During the three days that Libby finished her CD at 6 months & 8 days, she was also shown in Conformation, placing each day. We were literally running her from one ring to the other barely making it in time for the next event. The final day was at the Georgia Boxer Club Specialty. When Dr. Bob Oliver found out that Libby had finished her CD the day before; he approached the Judge, Ms. Cheryl Robbins, and asked if she could be brought out into the conformation ring to do a couple of Obedience exercises for all of the Conformation people.
The last class was the "Brood Bitch" class, which Libby was entered in with her Mom and a littermate. Ms Robbins asked us how long it would take us to get "the obedience puppy" to the ring. You should have seen her face when Claudia told her "Just as quick as I can get her collar changed!" Anyway, if anyone has any specific questions about showing in Obedience/Conformation at the same time, please feel free to ask. We would love to help any way that we can.

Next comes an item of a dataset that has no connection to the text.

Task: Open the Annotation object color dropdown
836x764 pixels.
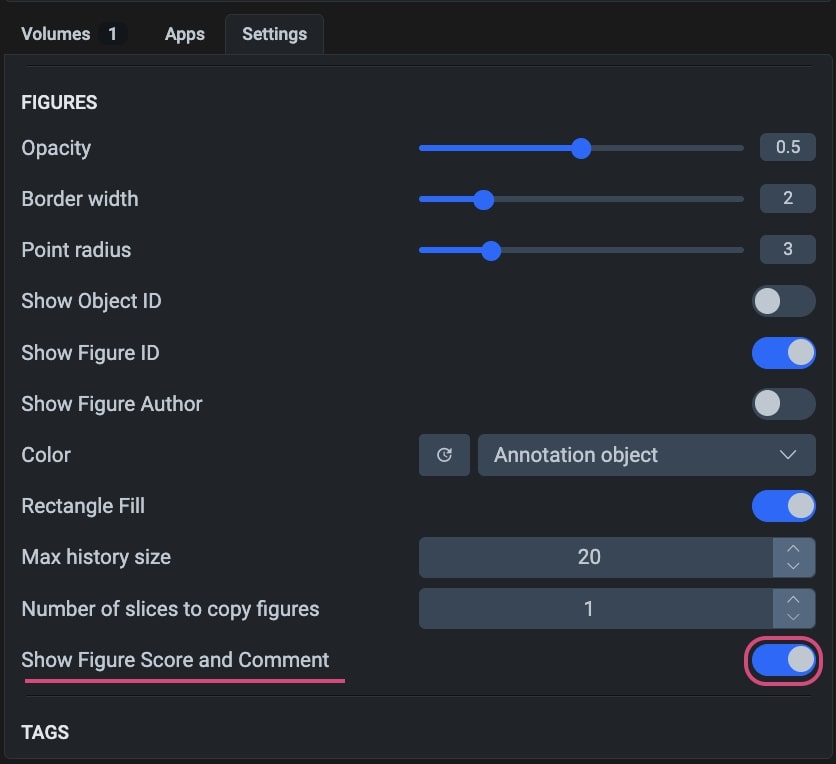Action: [x=646, y=455]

Mike has addressed the problem of training for more than one ring at the same time in detail but what about their actual training schedule? I asked Claudia the following questions and here are her answers.
1. When do you start training your puppies (at what age) and why?

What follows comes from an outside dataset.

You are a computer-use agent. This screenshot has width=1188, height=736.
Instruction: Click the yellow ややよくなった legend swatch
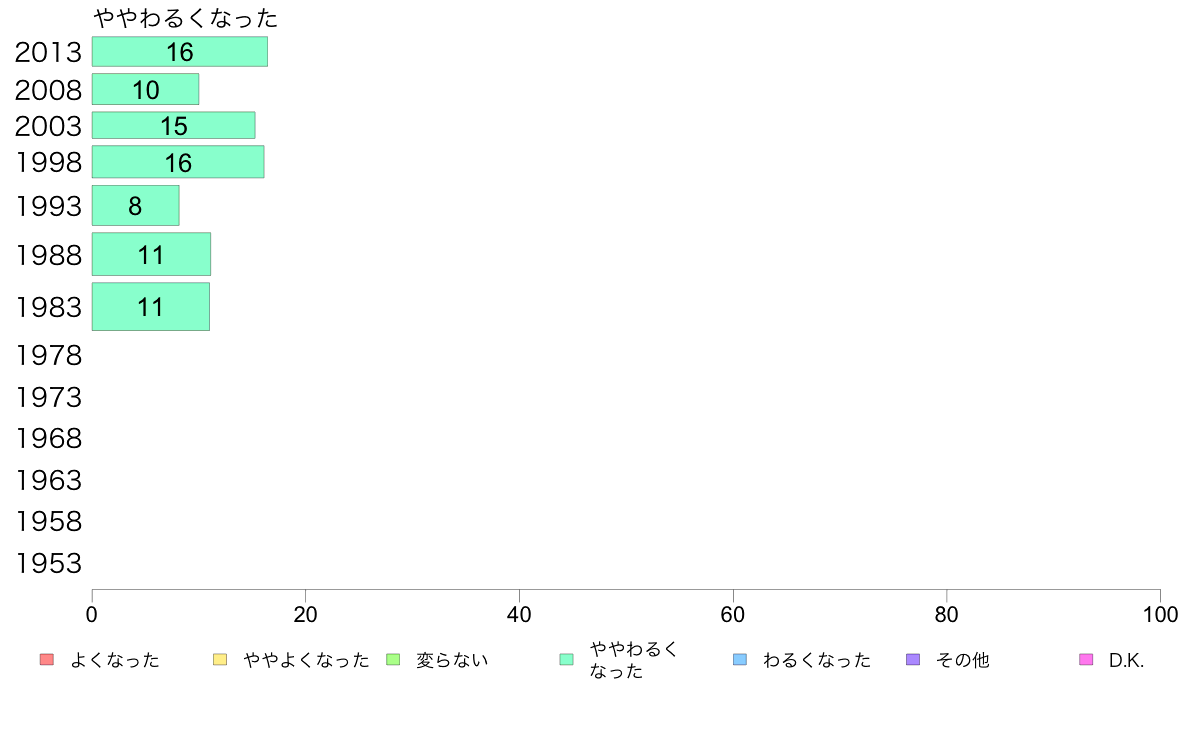tap(220, 660)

We start our puppies as early as possible for obedience usually around 8 weeks. We believe in an early head start since we believe that what the puppies learn in the first 6 months of their lives they usually retain. Besides I find it a lot easier to deal with a 15-20 pound puppy than with a 70 pound dog that has no manners. It is less frustrating for both, owner and dog.
2. Can you describe your obedience ring training methods?
We start early and teach the basics first before we built in the distractions. We never train the "off-leash" exercises off-lead. The first time the dog will be off-leash is in the actual ring. The idea behind this is that if during training your dog gets away from you, there have no recourse and the dog just learned just that. I feel that many dogs that do great on the leash exercises and poorly on off-leash have been trained off leash before and had a chance to experience "freedom".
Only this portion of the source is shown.